とみながさんの書くお話は大好きなんだけど、いかんせん刊行スピードが激遅という弱点が。兼業作家さんだから仕方がないけどね。1年に約1回の楽しみです。
そのはち
■『流血女神伝 砂の覇王9』 須賀しのぶ
船戸明里(イラスト) / 集英社コバルト文庫
砂の覇王シリーズに決着がつきました。9巻目はクライマックスにふさわしく、すごいことになってしましました。『帝国の娘』や『砂の覇王』初期の時点で、誰がこんな結末を予測できたでしょうか…。神様の超常の力の翻弄されつつも、自分の道を歩もうとするカリエのたくましさに脱帽。エドとかミュカとか、私が好きであるキャラ程影が薄くなっていくのも別に気にならないわ(笑)。
あ、外伝早く読まなくては。
【この作者さんので今年度他におすすめ本】
砂の覇王6
砂の覇王7
砂の覇王8
そのきゅう
■『ハーツ ひとつだけうそがある』 松井千尋
密村ハル(イラスト) / 集英社コバルト文庫
これも思いの丈は感想文で言い尽くしてしまってますねぇ。松井さんの作品は、少し切なくて、よい具合にコバルト文庫だと思います。他に、『目覚める夜と三つの夢の迷宮』も初のファンタジーだと思うのだけど、すごく不思議な雰囲気に包まれていて、ああ、いいな、って思うようなお話たちだった。
【この作者さんので今年度他におすすめ本】
めざめる夜と三つの夢の迷宮
犬が来ました 〜ウェルカム・ミスター・エカリタン〜
そのじゅう
■『東方ウィッチクラフト 垣根の上の人』 竹岡葉月
飯田晴子(イラスト) / 集英社コバルト文庫
これも、全6巻完結しました。で、この時点で最終巻の感想まだ書いていませんが、まあ、完結したと言うことで。
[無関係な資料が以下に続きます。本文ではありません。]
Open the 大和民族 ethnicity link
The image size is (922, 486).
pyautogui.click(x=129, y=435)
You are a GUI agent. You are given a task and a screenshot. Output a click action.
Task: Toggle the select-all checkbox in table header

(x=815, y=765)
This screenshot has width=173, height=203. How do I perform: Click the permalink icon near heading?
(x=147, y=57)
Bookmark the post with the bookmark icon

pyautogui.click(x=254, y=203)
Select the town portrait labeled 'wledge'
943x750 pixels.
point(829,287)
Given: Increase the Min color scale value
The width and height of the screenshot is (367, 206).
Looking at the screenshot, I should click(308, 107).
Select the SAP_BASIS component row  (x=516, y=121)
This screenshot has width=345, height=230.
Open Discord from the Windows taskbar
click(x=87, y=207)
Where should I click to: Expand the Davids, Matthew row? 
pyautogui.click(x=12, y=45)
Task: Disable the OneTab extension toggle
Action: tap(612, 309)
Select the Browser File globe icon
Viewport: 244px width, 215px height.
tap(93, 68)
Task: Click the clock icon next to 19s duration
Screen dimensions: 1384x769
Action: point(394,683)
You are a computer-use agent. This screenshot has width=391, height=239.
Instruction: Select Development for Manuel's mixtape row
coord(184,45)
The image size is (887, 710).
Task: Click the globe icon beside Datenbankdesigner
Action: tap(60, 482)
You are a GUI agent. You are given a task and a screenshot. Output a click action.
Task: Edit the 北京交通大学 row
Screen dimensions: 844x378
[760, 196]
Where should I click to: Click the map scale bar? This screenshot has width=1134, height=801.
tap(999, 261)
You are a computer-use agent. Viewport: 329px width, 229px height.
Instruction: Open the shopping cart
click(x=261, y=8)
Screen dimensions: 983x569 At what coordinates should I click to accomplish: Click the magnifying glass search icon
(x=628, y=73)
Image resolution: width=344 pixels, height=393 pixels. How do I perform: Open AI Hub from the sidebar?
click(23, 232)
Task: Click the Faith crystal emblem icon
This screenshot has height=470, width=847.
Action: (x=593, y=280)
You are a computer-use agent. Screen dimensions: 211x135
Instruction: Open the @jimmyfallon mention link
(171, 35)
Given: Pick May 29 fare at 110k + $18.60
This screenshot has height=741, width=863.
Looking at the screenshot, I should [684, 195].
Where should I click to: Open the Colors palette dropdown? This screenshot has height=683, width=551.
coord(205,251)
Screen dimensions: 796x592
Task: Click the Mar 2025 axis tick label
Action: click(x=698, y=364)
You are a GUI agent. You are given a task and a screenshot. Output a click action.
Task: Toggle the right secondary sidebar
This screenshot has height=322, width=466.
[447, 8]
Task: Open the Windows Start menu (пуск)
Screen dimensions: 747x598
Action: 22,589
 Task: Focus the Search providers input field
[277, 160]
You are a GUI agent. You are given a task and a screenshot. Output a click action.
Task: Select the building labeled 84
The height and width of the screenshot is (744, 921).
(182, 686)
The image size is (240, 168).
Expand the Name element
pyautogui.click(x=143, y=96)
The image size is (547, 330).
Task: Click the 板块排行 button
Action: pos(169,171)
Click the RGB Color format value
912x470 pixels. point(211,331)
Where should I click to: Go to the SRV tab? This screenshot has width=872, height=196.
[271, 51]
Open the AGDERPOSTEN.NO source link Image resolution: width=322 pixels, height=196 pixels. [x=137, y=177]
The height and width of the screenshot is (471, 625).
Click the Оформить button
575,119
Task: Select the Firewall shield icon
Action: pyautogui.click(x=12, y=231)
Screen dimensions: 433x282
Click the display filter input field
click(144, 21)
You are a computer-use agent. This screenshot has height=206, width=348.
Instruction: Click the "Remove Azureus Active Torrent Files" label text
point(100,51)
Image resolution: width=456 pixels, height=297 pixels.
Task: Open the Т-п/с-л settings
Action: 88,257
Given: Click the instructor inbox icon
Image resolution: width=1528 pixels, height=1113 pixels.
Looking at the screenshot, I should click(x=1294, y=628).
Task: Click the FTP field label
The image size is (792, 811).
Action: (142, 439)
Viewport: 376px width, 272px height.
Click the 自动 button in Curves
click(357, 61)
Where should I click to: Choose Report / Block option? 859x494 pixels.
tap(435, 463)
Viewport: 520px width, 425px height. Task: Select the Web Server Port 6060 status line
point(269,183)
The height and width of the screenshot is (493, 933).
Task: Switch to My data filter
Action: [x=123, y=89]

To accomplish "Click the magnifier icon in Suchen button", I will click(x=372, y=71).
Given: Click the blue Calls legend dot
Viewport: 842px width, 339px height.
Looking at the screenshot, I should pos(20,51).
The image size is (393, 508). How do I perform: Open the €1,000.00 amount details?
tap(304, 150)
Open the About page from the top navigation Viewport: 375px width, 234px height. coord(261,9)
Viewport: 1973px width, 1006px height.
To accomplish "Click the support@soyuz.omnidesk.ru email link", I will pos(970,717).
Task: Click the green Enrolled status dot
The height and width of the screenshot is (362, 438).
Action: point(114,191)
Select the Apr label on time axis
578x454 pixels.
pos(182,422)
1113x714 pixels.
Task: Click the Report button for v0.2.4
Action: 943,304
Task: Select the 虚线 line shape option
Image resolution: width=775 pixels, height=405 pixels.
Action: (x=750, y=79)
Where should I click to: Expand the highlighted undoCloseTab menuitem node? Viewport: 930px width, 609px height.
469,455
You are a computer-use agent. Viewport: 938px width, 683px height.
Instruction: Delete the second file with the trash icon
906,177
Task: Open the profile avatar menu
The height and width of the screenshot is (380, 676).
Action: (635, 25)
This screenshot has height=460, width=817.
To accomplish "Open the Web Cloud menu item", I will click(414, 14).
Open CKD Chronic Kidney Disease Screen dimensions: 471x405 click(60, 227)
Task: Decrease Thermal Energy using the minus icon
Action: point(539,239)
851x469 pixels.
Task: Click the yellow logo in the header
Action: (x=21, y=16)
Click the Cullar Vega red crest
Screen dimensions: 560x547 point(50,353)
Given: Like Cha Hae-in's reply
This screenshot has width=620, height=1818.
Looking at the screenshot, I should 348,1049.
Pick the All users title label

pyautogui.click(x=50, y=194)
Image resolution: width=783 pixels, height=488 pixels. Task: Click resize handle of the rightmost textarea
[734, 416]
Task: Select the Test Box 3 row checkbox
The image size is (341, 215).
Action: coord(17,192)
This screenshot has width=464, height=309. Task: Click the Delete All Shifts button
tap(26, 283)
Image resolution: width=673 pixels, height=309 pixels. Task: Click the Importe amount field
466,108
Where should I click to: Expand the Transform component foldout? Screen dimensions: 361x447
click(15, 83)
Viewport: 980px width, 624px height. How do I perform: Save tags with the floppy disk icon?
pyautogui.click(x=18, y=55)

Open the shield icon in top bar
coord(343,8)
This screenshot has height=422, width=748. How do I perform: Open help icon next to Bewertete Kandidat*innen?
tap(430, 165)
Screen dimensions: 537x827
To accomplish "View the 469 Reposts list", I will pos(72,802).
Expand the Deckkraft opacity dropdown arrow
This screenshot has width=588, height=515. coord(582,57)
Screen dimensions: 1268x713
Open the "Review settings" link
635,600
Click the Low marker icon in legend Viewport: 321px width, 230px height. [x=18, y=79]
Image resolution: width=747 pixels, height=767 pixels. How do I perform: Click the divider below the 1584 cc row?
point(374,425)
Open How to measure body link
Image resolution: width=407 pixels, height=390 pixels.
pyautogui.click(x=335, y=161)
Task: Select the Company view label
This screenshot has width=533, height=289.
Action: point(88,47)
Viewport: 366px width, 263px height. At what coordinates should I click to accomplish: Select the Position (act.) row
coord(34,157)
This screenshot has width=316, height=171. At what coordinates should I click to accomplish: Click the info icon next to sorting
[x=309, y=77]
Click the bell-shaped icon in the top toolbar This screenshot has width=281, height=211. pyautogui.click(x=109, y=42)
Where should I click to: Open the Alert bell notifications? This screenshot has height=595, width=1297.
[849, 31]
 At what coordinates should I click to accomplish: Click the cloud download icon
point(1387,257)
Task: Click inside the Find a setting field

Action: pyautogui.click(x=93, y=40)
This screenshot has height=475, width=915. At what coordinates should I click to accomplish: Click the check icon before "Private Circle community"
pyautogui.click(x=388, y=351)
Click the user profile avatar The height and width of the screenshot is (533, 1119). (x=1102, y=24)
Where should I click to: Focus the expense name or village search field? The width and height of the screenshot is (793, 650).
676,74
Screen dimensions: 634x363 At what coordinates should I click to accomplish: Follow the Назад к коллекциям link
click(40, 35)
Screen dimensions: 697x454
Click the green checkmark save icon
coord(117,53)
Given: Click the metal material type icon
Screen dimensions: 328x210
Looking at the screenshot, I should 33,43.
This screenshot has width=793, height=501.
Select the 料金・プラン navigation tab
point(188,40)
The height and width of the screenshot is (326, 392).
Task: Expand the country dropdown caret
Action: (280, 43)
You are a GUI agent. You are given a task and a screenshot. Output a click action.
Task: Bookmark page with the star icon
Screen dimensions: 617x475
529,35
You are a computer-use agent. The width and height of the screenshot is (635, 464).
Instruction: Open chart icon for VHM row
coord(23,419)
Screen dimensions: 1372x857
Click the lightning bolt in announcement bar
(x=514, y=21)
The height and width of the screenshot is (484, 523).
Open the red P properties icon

魔女といえば女の人、という固定観念を打ち破り、この物語のメインの魔女は滋賀柾季(高1)と、その使い魔になってしまった柾季に憧れる少女観凪一子(中3)。なかなかハードな題材を取り扱いつつも、なぜか基本はハイテンションコメディーなので笑えます。なにはともあれ、読んでいて楽しい本だったので、よかった。
【この作者さんので今年度他におすすめ本】
東方ウィッチクラフトシリーズ
螺旋舞踏
願え箒の星に
神様はダイスを振らない
彼女は永遠の森で
人の望みの喜びを
次点(シリーズ物は、その一番新しいものを。読んだ日順)
野田麻生 『A戦場のプリンセス』
紗々亜璃須 『紅の鳥 銀の麒麟 下』
はすなみ透也 『薔薇の泥棒と宝石の王女』
今野緒雪 『マリア様がみてる パラソルをさして』
中井由希恵 『サン・フロリアヌスの騎士〜狙われた花嫁〜』
喬林知 『きっとマのつく陽が昇る!』
橘香いくの 『精霊の歌う夜 サンク・ヴェリテの恋人たち』
ヴィクトリア・ハンリー 『水晶玉と伝説の剣』
駒崎優 『ダルリアッド 野望の果て』
紫宮葵 『カフェス幻想 帝王の鳥かご』
菅野彰 『海馬が耳から駆けてゆく 1』
谷瑞恵 『魔女の結婚 永遠の夢見る園へ』
高瀬美恵 『ペルガモンズ・エンジェル!』
樹川さとみ 『楽園の魔女たち〜天使のふりこ〜』
佐藤ちあき 『ワイルド・カード 憂鬱な怪盗たち』
榎木洋子 『緑のアルダ 石占の娘』
榛名しおり 『レーヌスを渡る金狼 ゲルマーニア伝奇』
■まとめ
去年とメンツはほとんど変わらず。似たりよったり一直線。日々偏った読書遍歴を歩んでおります。こうして並べてみると、自分の好みという物がはっきりしてきてそれはそれでおもしろい。また来年も同じような感じになって終わりかなぁ。成長のない人間だ。
…、他に学術新書とかでおもしろいもん(興味深いの?)も何冊かあったけど、あれ感想書きにくいし、何よりウチのサイトの趣旨から大きく外れるので割愛。